In primis, ha confermato la piena legittimazione delle associazioni ad agire in giudizio per tutelare soggetti potenzialmente discriminati. Secondariamente, ha ribadito un principio fondamentale: le circolari amministrative considerate atti amministrativi interni deputati ad indirizzare l’attività degli organi periferici dell’ente, non possono introdurre modifiche o restrizioni a diritti previsti dalla legge; infatti, il solo requisito soggettivo previsto dalla normativa era legato allo status di gestante, genitrice o adottante.

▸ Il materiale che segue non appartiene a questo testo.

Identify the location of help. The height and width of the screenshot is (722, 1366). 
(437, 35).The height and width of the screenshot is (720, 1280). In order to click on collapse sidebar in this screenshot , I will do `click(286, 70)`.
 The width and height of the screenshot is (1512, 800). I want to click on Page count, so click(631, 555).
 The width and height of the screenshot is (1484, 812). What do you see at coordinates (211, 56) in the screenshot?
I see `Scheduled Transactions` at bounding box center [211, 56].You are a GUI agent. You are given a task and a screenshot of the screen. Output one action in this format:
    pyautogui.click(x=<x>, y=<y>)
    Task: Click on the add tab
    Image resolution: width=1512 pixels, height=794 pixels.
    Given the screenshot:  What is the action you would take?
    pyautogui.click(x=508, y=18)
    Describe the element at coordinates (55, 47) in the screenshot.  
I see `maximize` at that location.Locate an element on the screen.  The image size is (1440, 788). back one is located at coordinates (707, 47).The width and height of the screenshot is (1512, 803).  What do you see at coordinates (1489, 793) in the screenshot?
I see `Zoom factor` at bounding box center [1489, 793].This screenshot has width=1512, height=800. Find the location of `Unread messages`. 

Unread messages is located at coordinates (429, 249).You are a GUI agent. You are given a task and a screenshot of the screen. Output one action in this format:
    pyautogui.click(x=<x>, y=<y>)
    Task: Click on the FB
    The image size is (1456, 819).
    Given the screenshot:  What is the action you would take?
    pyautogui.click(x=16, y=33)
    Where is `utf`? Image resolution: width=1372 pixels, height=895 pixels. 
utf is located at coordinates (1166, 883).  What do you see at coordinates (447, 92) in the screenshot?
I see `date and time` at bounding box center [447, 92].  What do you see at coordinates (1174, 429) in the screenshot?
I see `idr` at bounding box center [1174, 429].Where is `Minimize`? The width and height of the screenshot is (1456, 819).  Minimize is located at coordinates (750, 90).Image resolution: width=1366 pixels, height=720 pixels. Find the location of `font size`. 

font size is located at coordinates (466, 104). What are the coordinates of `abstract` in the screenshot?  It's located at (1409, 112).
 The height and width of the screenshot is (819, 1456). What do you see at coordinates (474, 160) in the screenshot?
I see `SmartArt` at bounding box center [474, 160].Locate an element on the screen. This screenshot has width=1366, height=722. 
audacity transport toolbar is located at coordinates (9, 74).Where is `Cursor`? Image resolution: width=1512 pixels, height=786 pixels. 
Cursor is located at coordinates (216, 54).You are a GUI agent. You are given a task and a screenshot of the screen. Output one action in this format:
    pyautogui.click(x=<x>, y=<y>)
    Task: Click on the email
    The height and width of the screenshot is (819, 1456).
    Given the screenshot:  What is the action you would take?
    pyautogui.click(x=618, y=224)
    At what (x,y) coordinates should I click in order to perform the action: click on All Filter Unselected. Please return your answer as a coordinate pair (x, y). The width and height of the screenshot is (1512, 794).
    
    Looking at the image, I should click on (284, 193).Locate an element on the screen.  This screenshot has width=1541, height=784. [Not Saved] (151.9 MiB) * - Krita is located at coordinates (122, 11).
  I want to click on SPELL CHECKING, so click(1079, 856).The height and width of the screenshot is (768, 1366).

Secondo la Cassazione, il comportamento dell’INPS ha prodotto un effetto discriminatorio oggettivo, legato esclusivamente alla nazionalità e non giustificato da alcuna ragione oggettiva o legittima. Anche in assenza di una volontà dolosa, il solo fatto di aver introdotto un requisito illegittimo è sufficiente a configurare la condotta discriminatoria.

Richiamando precedenti giurisprudenziali, la Corte ha ricordato che le circolari dell’INPS sono strumenti interpretativi interni, utili per guidare l’azione amministrativa, ma privi di forza normativa. Non possono dunque sovvertire o ridurre l’ambito di applicazione delle leggi. In particolare, nel caso del “Bonus mamma domani”, il legislatore non ha previsto alcuna distinzione in base al tipo di permesso di soggiorno, né alcun vincolo relativo alla cittadinanza, se non la regolare residenza.

L’introduzione, da parte dell’INPS, di un requisito analogo a quello previsto per l’assegno di natalità — che invece contempla criteri più rigidi — è stata giudicata impropria e in contrasto con il dettato legislativo. Inoltre, la stessa disciplina dell’assegno di natalità è già stata oggetto di censura da parte della Corte Costituzionale (sentenza n. 54/2022), proprio per il requisito discriminatorio del permesso di soggiorno UE.

Orbene, questa pronuncia della Cassazione rappresenta un punto fermo nella tutela dei diritti sociali delle madri straniere e nell’interpretazione dei limiti dell’azione amministrativa degli enti pubblici. La Corte ha ricordato che l’uguaglianza dei cittadini e dei residenti di fronte alla legge non può essere sacrificata a discrezionalità interpretative, anche quando motivate da finalità generali come la natalità o l’integrazione.